L'avion a été dérouté en raison de manifestations bloquant les routes d'accès à l'aéroport de Beyrouth. Ce jour-là, le clan des Mokdad revendiquait l'enlèvement au Liban d'un groupe de Syriens en représailles du rapt de l'un des leurs en Syrie par les rebelles syriens.

Après avoir tourné au-dessus de la capitale libanaise pendant environ une heure, Air France a jugé trop dangereux d'atterrir à Beyrouth, rapporte France 24. Malgré la situation de quasi guerre civile en Syrie, la compagnie a alors décidé de mettre le cap vers Damas.

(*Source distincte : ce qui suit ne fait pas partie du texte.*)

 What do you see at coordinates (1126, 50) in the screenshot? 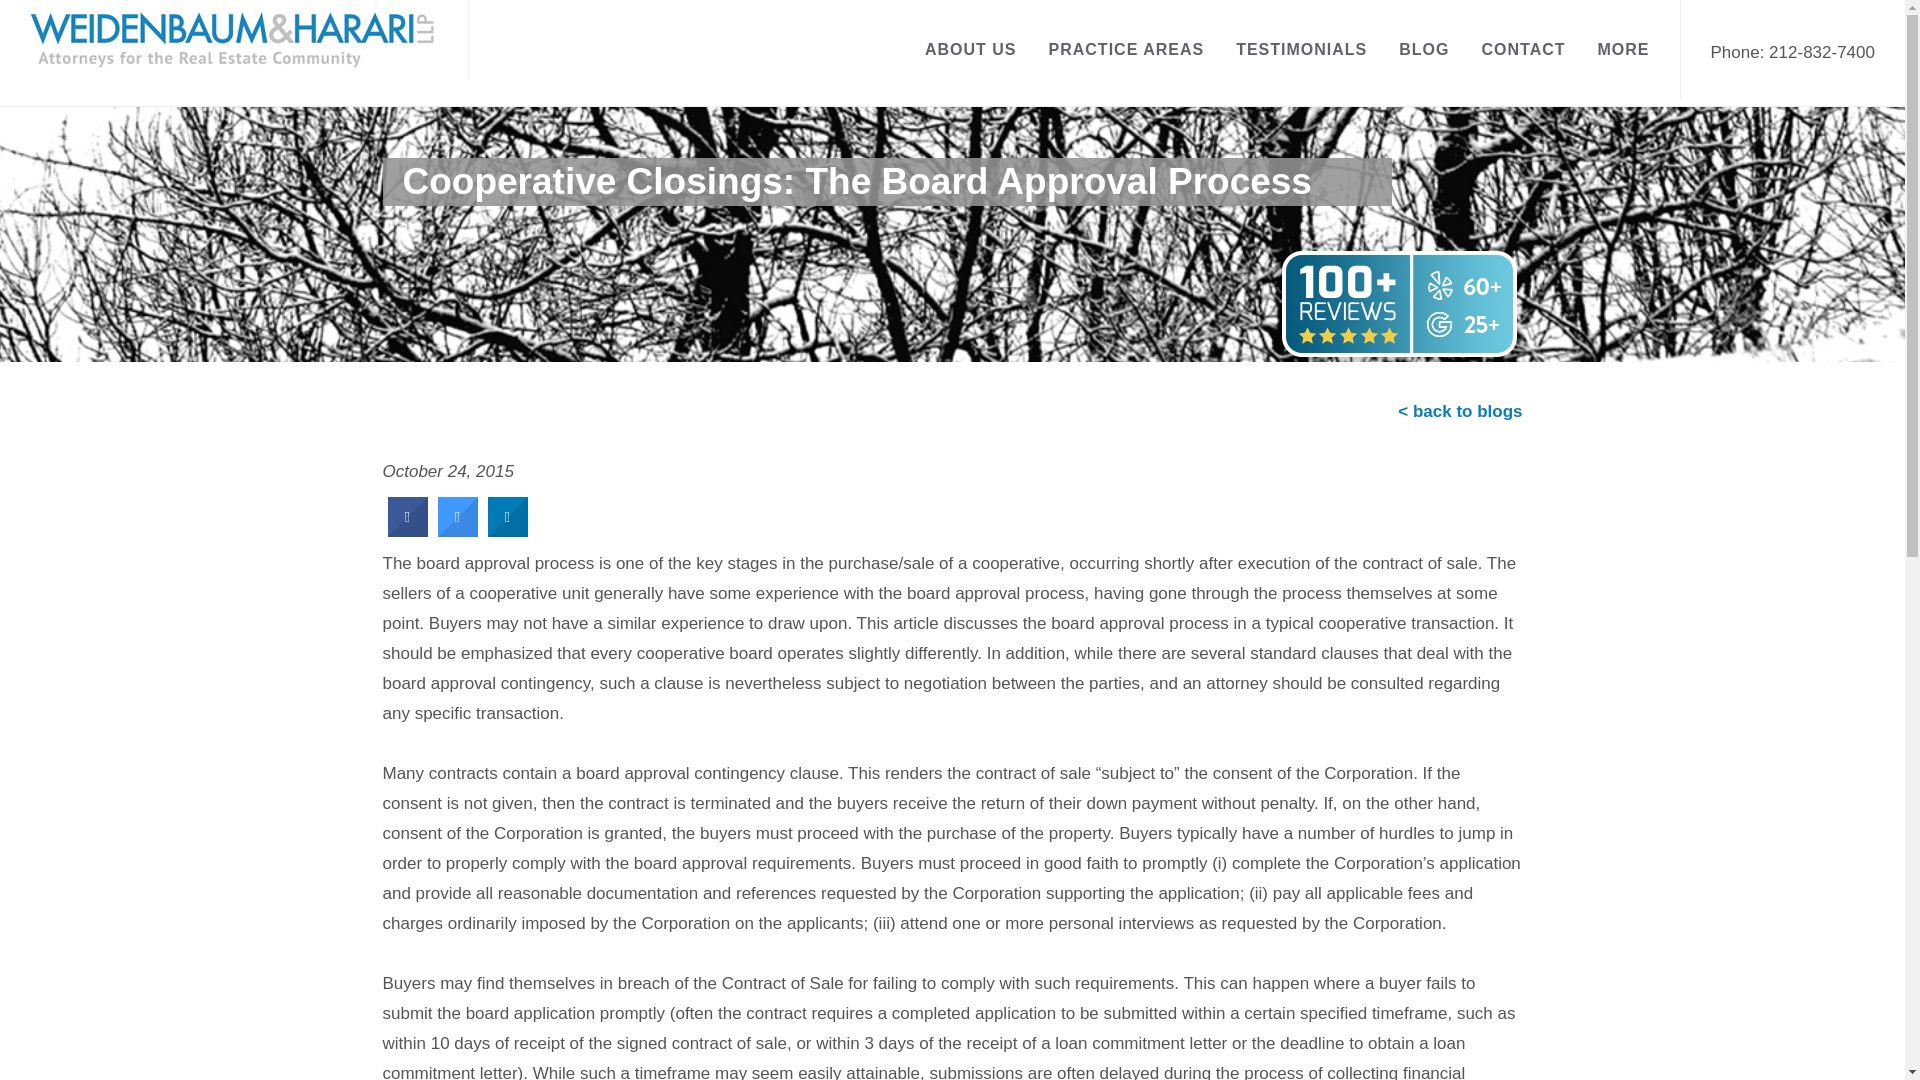
I see `PRACTICE AREAS` at bounding box center [1126, 50].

Cédric Leurquin, un porte-parole d'Air France, contacté par France 24, reconnaît que le choix d'Air France pouvait "paraître surprenant" mais avait été pris après concertation entre le commandant de bord et la direction d'Air France. Le porte-parole a déclaré que Damas n'était pas la première destination du vol dérouté, mais qu'un atterrissage en urgence à Amman en Jordanie lui avait été refusé. "Compte tenu du peu de carburant qu'il lui restait, Damas était la seule solution qui restait au commandait de bord", a-t-il précisé à la chaîne télévisée.

En outre, la cellule de crise du Quai d'Orsay aurait été en contact permanent avec la compagnie française pendant tout le déroulement de l'opération.